I mentioned above, the possibility of qualifying rules that restrict the power of the inverted exclusion keep values to effectively elect candidates. A previously used rule, on my Binomial STV web page, sets bounds of influence on the election keep values of candidates.

Suppose the elective keep value of one is made the average keep value, and the lower bound of influence is set according to the proportional representation. If there are five vacancies or seats in a multi-member constituency, giving a PR of five-sixths, then the keep values lower bound is 5/6. The upper bound can be found if we know both the average and the lower bound.

The average used is the geometric mean, which reflects that it is progressively harder for a candidate to get more and more votes that produce a smaller and smaller keep value. The geometric mean equals the square root of the lower times the upper bounds. That is one equals the square root of ( five-sixths times the upper bound ). So, the upper bound equals one times six-fifths. That is 1.2.
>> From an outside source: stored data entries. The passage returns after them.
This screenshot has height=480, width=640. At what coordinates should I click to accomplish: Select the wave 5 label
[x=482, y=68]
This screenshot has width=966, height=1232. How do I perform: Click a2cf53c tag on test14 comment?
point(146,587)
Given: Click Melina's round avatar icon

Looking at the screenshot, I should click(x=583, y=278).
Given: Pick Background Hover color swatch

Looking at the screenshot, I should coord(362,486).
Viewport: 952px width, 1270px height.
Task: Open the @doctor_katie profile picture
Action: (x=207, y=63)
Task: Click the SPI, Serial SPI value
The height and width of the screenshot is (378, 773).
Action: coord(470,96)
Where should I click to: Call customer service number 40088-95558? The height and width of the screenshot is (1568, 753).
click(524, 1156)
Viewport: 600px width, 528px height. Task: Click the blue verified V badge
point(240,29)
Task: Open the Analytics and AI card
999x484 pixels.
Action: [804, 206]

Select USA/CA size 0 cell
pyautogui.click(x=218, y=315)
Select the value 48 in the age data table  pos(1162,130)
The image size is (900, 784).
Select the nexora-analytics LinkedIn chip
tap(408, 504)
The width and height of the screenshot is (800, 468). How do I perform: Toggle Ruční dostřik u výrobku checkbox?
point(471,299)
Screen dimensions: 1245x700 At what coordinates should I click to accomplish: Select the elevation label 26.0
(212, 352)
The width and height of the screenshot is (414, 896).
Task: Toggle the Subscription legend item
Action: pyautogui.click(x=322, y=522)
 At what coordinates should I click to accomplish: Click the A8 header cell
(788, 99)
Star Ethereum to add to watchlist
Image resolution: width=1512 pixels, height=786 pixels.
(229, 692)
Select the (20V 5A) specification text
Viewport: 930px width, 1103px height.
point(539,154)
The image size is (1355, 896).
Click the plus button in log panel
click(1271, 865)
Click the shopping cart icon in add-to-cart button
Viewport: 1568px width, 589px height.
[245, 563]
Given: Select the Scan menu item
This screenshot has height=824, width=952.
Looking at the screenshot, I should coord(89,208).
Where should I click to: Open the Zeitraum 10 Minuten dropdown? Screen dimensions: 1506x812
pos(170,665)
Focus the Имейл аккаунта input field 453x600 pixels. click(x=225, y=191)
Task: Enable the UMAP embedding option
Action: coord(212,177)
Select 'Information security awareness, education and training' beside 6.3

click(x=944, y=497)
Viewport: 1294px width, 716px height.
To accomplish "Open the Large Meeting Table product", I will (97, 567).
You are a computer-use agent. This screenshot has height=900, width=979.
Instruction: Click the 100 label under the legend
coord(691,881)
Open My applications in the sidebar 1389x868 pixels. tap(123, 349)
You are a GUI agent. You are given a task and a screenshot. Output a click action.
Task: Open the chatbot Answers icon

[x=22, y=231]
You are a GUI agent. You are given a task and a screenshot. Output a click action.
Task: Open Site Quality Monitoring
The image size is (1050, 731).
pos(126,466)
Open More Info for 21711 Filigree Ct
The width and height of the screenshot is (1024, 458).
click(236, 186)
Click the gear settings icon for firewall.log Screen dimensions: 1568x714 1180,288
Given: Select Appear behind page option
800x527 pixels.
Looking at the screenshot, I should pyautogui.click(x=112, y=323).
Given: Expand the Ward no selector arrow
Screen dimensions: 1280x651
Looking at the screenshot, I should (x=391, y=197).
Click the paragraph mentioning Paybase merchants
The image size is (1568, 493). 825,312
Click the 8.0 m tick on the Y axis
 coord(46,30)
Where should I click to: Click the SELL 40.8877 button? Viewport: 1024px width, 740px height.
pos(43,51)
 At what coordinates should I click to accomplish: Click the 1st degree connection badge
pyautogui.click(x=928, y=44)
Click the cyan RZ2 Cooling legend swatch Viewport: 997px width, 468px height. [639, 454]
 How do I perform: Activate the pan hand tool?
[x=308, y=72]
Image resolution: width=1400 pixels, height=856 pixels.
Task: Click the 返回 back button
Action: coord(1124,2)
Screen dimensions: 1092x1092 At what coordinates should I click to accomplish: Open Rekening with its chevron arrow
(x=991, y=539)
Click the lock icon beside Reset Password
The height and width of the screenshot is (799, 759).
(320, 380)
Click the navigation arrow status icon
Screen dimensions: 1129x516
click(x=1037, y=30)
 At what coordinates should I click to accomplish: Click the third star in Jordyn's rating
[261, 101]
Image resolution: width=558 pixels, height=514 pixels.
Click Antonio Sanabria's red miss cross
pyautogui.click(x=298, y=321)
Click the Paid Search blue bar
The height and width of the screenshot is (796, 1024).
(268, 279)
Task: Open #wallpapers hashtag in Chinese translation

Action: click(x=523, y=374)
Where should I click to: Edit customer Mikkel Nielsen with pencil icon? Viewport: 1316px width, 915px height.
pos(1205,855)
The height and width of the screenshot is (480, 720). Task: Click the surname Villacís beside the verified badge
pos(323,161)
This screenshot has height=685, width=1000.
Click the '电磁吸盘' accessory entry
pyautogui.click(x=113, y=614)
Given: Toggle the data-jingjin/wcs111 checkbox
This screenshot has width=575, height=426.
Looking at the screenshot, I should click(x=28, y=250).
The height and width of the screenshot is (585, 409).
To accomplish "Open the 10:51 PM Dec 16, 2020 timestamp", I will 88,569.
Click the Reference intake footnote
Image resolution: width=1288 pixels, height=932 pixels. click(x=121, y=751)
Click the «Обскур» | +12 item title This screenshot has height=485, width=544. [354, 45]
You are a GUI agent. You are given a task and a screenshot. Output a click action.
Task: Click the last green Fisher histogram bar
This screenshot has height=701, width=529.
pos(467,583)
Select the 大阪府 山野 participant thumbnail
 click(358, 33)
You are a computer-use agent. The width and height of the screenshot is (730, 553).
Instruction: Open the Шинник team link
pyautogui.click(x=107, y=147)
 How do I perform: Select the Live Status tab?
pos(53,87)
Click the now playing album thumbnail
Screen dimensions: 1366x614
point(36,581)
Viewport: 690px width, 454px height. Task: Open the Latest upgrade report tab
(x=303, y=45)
If this were the qualification, it would make the result less decisive, because the two nearest contenders, H and B, have election ( or preference ) keep values of 1.428. They are outside the 1.2 upper bound on qualifying for effective election from an inverted exclusion keep value, if it is sufficiently below one.
In any case, H and B might qualify, for the two final seats, as runners-up. You cannot really expect better from 10 votes spread between 21 candidates for 5 seats. And some relaxation of the qualifying bounds is a possibility.

Having described the first order Binomial STV procedure, the results must be taken with caution, especially for a statistical interpretation of a mere 10 votes. Statistics measures averages of distributions and the variations from the average in the distribution. But to fill out a distribution such as the binomial distribution would require at least 30 voters.

Second order Binomial STV count

As explained in the previous page, Binomial STV, the second order Binomial STV count is more complicated than the first order count. The first order count, as we have seen above, merely does a quota count of transferably voted preferences. Then another count of transferably voted unpreferences, the exclusion count takes table zero's preferences in reverse order ( from right to left ).

The second order count involves not two but four counts. The former two counts of the first order are both qualified in two ways, to make these four counts. The count of preferences has the votes of the most prefered candidate re-distributed. I call this a preference-qualified preference count ( symbolised pp ). Likewise, the count of unpreferences can have the votes of the most unprefered candidate re-distributed. This is the unpreference-qualified unpreference count ( symbolised uu ).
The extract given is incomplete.